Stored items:
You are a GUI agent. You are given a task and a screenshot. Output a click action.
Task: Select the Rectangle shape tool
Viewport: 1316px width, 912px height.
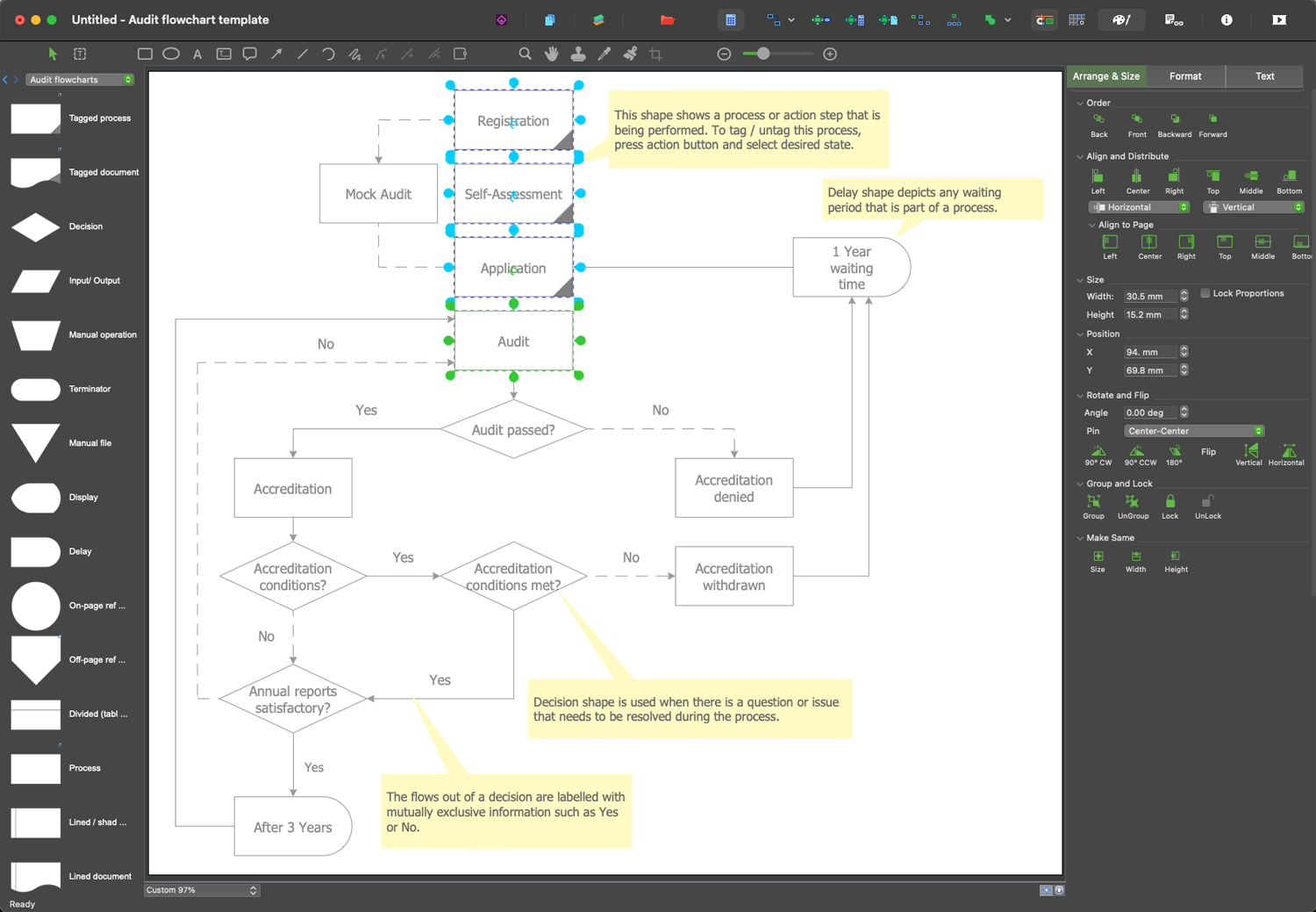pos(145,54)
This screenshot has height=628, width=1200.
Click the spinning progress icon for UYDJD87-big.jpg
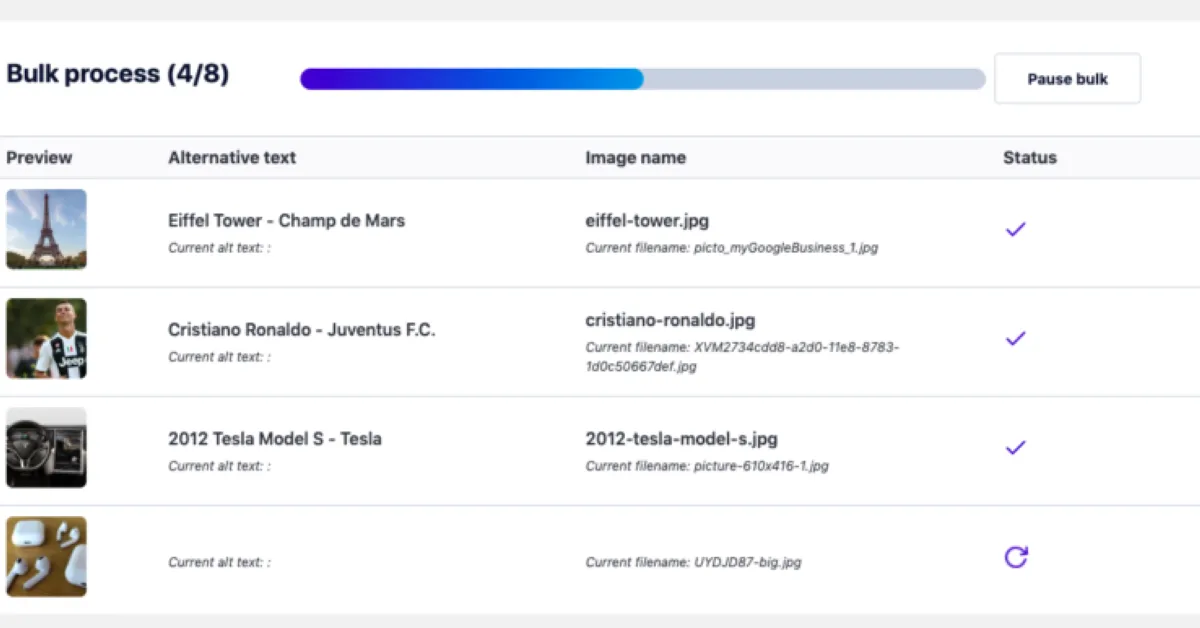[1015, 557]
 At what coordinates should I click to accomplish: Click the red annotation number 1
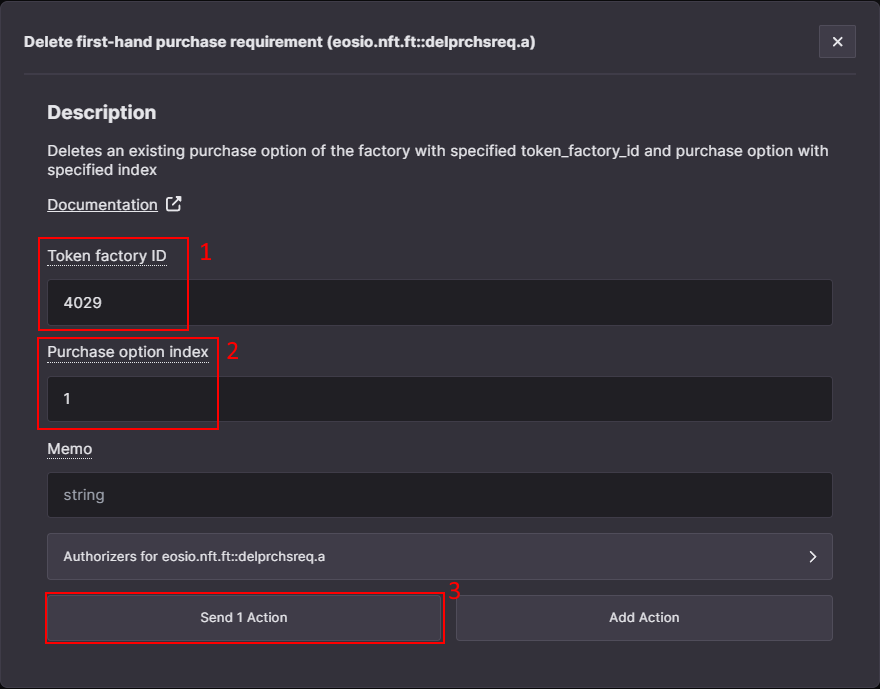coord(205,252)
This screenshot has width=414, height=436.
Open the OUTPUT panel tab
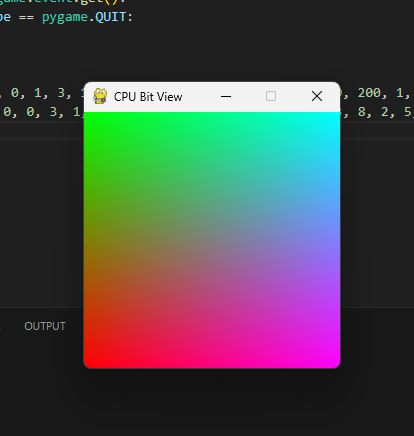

What the task asks:
Make a copy of each line in the records that has the word "This".

Written solution:
This screenshot has height=628, width=1200.
This screenshot has width=414, height=436.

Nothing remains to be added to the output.